Note: kubeadm is required if enabling bootstrapKubernetes in the TPUNodeGroup CR.

Configure Your Subnet

Ensure your subnet has internet access (e.g., via Cloud NAT) so nodes can download packages during bootstrapping.

Configure VPC Firewall Rules

Allow API Server access (TCP 6443) from the TPU nodes and allow internal traffic between the Control Plane and the TPU VMs. Adjust the source-ranges to match your VPC CIDR:

export VPC_NETWORK=default
export CONTROL_PLANE_CIDR=0.0.0.0/0 # Restrict this in production
export CLUSTER_CIDR=10.128.0.0/9 # Adjust to your VPC CIDR

# Allow API Server access (6443)
gcloud compute firewall-rules create allow-k8s-apiserver \
    --allow tcp:6443 \
    --network=$VPC_NETWORK \
    --source-ranges=$CONTROL_PLANE_CIDR \
    --target-tags=k8s-control-plane

# Allow all internal traffic between nodes (Control Plane <-> TPU VM)
gcloud compute firewall-rules create allow-k8s-internal \
    --allow tcp,udp,icmp,ipip \
    --network=$VPC_NETWORK \
    --source-ranges=$CLUSTER_CIDR \
    --target-tags=k8s-control-plane

Create Your TPU Reservation (Optional)

If you are using a reservation-bound provisioning model, you must reserve the TPU capacity in your target zone.

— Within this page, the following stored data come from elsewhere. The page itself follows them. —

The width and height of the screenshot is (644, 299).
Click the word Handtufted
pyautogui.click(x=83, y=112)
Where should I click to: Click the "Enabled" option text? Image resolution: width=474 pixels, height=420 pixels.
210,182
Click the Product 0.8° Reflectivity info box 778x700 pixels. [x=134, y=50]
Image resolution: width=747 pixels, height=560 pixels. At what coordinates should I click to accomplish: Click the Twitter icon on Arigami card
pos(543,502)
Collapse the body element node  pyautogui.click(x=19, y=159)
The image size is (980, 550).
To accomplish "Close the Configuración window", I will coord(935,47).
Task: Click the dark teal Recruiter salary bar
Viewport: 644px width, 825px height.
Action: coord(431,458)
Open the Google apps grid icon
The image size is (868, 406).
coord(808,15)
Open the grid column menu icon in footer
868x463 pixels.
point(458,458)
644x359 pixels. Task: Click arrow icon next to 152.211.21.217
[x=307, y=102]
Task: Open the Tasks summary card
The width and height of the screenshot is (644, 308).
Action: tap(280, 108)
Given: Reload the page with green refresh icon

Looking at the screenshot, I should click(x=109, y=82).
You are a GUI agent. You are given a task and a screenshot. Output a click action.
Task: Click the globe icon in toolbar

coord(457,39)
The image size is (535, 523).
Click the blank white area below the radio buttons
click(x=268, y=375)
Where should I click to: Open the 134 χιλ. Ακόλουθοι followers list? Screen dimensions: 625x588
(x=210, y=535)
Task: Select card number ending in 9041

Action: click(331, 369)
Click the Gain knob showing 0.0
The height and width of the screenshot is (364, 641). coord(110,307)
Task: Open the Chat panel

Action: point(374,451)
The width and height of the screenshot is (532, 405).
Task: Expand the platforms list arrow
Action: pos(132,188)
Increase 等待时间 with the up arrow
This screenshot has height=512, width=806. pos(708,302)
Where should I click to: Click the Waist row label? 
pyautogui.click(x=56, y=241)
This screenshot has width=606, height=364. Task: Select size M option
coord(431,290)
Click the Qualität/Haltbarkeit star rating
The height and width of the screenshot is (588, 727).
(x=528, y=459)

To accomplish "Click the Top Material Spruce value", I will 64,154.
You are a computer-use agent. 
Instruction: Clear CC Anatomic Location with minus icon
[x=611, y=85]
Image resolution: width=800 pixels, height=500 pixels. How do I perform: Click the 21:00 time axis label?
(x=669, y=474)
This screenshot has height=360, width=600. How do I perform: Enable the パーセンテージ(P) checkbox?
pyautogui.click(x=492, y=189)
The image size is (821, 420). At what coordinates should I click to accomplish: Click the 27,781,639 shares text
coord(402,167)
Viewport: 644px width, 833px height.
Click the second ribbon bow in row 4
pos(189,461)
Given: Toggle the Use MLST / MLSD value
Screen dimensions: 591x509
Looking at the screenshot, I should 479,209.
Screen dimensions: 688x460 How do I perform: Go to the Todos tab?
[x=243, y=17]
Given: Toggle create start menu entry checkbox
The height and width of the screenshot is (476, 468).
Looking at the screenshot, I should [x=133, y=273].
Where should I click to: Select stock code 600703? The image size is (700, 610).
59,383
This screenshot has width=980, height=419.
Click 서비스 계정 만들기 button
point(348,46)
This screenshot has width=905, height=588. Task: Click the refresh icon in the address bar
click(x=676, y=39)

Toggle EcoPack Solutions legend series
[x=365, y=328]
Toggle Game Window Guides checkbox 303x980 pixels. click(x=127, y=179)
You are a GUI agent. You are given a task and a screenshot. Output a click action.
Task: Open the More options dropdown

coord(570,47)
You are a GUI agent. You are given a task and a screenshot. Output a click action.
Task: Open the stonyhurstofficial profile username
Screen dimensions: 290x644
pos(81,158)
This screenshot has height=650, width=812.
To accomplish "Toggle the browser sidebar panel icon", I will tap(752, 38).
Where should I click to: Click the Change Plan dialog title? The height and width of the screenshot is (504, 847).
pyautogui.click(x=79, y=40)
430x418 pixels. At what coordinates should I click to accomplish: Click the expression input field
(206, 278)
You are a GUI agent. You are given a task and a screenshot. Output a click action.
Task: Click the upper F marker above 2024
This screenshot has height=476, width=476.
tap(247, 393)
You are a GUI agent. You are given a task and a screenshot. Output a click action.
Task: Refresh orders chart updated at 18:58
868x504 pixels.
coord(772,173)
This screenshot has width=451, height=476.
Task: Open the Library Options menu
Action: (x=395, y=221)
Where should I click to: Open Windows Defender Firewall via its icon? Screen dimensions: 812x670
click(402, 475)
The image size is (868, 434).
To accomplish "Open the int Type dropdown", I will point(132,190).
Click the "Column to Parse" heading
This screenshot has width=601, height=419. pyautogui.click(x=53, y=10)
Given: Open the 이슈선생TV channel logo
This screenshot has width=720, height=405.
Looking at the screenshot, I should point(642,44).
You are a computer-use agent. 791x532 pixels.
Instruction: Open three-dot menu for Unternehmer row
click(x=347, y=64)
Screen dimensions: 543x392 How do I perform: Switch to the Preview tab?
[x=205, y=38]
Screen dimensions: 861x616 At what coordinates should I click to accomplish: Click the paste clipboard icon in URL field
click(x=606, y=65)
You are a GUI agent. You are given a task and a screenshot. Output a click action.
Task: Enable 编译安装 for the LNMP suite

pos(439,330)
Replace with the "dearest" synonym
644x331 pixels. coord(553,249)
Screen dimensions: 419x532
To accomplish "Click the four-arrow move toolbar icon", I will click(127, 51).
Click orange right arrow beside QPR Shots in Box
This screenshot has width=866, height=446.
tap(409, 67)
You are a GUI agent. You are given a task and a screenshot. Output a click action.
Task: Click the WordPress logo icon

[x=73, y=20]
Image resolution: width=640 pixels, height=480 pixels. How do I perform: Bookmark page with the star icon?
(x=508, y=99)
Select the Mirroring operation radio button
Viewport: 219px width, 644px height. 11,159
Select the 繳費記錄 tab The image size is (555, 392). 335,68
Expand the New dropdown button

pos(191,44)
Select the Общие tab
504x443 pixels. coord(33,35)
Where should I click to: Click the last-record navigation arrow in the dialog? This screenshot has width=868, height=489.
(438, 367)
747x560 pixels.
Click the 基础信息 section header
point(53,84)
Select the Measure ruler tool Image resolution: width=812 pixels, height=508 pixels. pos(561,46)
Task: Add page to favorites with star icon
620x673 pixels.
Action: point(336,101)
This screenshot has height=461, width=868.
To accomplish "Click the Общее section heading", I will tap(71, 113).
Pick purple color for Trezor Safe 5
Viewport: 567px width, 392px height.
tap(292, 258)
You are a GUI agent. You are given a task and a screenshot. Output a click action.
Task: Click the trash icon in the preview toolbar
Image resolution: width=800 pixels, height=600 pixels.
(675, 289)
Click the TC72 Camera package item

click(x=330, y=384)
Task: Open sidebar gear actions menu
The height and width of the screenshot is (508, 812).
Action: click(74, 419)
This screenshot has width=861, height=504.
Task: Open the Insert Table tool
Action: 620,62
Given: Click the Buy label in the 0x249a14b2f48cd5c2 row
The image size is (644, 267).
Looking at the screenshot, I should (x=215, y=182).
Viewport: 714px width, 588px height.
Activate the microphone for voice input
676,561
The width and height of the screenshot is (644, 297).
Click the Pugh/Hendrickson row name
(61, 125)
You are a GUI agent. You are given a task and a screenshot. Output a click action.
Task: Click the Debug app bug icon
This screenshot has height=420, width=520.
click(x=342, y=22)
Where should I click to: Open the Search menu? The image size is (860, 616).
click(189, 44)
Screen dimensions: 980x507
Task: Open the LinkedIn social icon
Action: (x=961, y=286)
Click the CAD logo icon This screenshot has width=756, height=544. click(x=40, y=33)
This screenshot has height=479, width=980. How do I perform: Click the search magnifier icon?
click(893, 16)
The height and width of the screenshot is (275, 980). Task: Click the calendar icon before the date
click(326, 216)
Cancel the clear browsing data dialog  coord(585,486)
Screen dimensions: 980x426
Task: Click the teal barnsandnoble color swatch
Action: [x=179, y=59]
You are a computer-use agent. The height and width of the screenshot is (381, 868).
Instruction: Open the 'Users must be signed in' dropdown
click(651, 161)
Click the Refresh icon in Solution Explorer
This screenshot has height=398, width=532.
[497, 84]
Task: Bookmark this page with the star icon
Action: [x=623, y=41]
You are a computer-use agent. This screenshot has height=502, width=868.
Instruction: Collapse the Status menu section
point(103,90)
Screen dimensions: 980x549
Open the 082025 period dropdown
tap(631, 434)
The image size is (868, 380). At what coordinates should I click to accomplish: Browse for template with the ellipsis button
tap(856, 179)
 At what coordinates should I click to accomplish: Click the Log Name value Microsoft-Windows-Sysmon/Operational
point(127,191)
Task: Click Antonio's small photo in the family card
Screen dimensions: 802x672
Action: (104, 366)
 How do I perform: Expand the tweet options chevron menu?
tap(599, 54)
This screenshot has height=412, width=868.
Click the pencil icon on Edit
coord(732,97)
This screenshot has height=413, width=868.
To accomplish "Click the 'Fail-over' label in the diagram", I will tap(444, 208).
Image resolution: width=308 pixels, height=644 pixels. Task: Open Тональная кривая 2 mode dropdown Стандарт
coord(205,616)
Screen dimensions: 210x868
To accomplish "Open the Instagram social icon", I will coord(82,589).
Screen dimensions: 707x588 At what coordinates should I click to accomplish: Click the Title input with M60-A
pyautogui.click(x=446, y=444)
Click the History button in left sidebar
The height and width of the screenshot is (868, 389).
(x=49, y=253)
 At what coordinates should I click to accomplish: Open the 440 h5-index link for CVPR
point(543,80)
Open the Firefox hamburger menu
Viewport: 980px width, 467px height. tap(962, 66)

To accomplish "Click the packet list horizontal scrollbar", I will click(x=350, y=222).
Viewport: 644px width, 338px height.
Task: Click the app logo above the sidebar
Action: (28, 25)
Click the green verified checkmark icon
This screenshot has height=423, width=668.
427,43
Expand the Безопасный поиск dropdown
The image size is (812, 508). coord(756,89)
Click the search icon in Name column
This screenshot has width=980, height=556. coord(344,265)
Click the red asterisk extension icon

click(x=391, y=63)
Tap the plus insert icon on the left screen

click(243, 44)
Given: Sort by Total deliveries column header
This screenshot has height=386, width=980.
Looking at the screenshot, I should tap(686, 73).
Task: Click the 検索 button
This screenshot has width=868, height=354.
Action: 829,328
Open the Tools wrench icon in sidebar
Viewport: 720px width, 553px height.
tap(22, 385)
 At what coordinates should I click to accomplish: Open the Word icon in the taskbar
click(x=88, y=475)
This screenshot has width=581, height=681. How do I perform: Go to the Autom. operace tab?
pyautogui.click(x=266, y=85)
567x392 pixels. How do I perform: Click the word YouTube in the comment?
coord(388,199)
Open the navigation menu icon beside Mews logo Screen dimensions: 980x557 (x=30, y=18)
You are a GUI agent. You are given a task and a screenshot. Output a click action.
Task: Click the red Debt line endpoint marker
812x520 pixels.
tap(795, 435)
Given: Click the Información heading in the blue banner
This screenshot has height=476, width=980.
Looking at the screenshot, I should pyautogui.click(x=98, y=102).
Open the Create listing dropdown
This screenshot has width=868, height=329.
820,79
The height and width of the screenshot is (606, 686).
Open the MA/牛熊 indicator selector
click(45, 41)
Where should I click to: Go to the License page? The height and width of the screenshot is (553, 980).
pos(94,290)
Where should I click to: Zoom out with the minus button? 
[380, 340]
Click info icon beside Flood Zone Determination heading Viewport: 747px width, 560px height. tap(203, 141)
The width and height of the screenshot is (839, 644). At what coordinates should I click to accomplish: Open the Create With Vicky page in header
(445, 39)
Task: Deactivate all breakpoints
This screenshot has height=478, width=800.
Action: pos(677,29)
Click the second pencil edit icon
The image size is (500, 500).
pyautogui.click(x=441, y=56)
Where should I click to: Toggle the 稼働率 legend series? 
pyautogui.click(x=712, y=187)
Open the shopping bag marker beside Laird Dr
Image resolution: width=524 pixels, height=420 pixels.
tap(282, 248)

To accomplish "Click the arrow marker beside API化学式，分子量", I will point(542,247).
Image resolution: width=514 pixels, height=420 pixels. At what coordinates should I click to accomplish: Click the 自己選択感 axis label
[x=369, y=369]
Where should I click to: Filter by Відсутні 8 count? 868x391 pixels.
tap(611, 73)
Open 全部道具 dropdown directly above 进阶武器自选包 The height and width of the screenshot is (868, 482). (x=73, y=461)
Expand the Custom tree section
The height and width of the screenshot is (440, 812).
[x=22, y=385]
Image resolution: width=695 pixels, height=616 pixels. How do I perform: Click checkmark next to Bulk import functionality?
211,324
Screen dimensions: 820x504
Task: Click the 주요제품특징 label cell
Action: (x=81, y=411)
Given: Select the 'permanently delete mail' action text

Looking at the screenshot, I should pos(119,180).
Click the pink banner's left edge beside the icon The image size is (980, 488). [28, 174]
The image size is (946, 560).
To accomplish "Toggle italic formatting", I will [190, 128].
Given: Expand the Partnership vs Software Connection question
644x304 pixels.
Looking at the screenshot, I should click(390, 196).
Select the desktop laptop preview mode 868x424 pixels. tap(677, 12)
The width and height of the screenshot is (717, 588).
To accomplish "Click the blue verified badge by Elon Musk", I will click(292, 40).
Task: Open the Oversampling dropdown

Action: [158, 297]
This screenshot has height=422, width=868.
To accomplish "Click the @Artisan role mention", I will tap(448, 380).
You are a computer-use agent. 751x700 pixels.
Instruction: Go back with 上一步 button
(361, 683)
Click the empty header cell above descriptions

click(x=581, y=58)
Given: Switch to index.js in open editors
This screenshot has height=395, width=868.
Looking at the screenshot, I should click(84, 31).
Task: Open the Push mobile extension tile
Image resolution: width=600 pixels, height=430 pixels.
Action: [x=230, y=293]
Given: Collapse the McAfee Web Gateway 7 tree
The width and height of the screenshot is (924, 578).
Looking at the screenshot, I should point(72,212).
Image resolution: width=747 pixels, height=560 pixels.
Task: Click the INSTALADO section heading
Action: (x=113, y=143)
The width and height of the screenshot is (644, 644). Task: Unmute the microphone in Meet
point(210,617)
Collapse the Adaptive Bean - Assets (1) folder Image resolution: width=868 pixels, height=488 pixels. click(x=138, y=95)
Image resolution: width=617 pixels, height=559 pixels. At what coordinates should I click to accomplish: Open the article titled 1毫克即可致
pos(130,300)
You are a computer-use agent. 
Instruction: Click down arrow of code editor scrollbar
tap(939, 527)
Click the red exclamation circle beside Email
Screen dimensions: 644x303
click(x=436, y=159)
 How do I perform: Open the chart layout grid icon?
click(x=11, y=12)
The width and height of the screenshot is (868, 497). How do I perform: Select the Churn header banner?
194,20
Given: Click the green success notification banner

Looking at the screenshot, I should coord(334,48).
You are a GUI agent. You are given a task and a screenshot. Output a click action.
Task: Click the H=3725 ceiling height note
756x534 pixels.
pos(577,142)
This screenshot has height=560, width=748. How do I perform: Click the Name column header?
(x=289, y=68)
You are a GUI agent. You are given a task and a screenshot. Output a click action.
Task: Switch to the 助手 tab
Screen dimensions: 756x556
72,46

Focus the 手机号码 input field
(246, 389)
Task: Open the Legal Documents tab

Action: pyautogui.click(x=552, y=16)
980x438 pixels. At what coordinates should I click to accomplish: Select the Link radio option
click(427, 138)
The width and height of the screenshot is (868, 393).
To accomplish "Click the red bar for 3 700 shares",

export RESERVATION_NAME=my-tpu-reservation
export VM_FAMILY=tpu7x # or tpu6e
export ACCELERATOR_COUNT=4
export HOST_COUNT=2
export ZONE=us-central1-c

gcloud compute reservations create $RESERVATION_NAME \
    --vm-family=$VM_FAMILY \
    --accelerator-count=$ACCELERATOR_COUNT \
    --host-count=$HOST_COUNT \
    --zone=$ZONE

Step 1: Build and Deploy the Controller

Before creating the TPUNodeGroup resource, you need to build the controller image, push it to your container registry, and deploy it using the provided manifests.

  1. Build and Push the Image:
export PROJECT_ID=your-project-id

docker build -t gcr.io/$PROJECT_ID/tpunodegroup-controller:latest .
docker push gcr.io/$PROJECT_ID/tpunodegroup-controller:latest
  1. Update the Deployment Manifest: Open deploy/kustomization.yaml and update the newName and newTag under the images section to match the image you just pushed.
  2. Install Components: Apply the kustomization to deploy all components (CRDs, Controller, Device Plugin, etc.).
kubectl apply -k deploy/
  1. Verify the Controller is Running:
kubectl get pods -n tpu-node-group

Note: If you are running a single-node cluster (control plane only), you may need to untaint the node to allow the controller to run: kubectl taint nodes --all node-role.kubernetes.io/control-plane-

Step 2: Create the TPUNodeGroup CR

Once the controller is running, create a TPUNodeGroup resource in your cluster. This tells the controller what capacity and configuration to instantiate.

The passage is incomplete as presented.